Supply the number of lines in the listing below in which the word "Choose" occurs, and nothing else.

= = = = =

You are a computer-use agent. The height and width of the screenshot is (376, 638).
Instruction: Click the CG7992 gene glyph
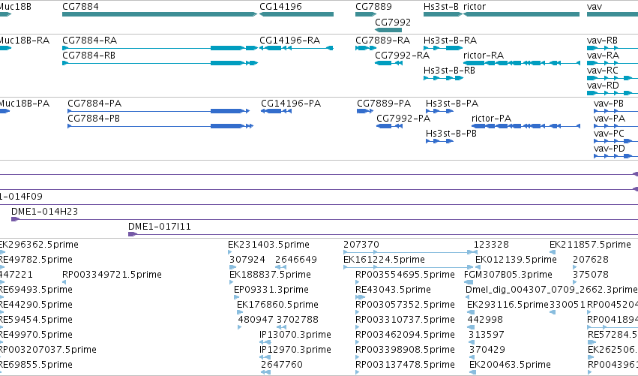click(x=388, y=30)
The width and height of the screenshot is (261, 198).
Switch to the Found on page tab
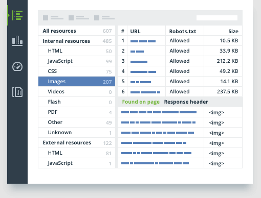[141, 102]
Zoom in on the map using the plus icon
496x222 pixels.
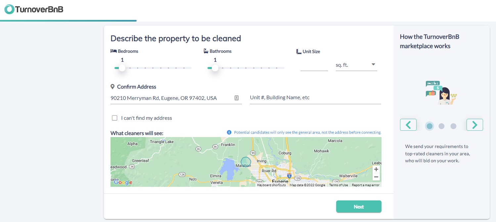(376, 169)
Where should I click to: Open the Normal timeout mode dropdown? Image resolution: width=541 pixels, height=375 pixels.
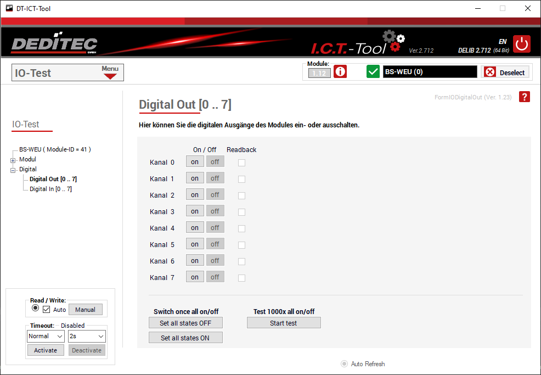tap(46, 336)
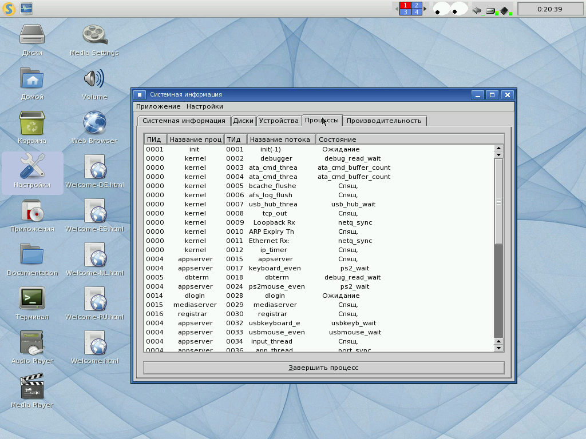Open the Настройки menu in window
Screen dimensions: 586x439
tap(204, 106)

= = = = =

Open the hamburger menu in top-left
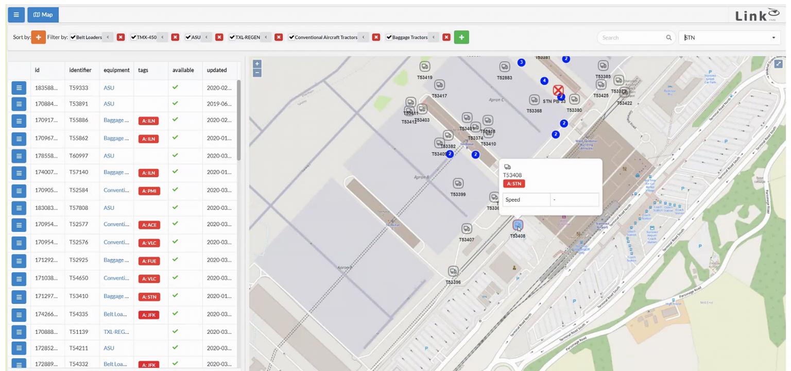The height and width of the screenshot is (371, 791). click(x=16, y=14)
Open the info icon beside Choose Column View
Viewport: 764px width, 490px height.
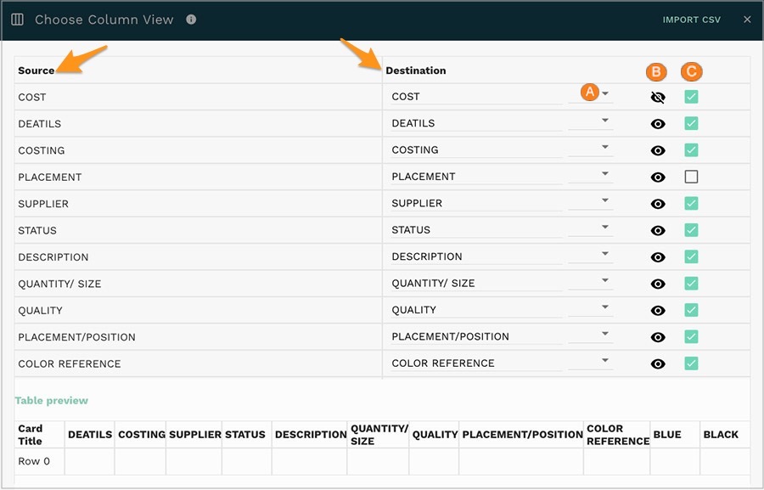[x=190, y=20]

= = = = =

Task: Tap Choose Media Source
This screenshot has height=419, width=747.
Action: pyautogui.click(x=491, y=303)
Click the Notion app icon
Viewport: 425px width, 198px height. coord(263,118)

= = = = =

**Your response**.
2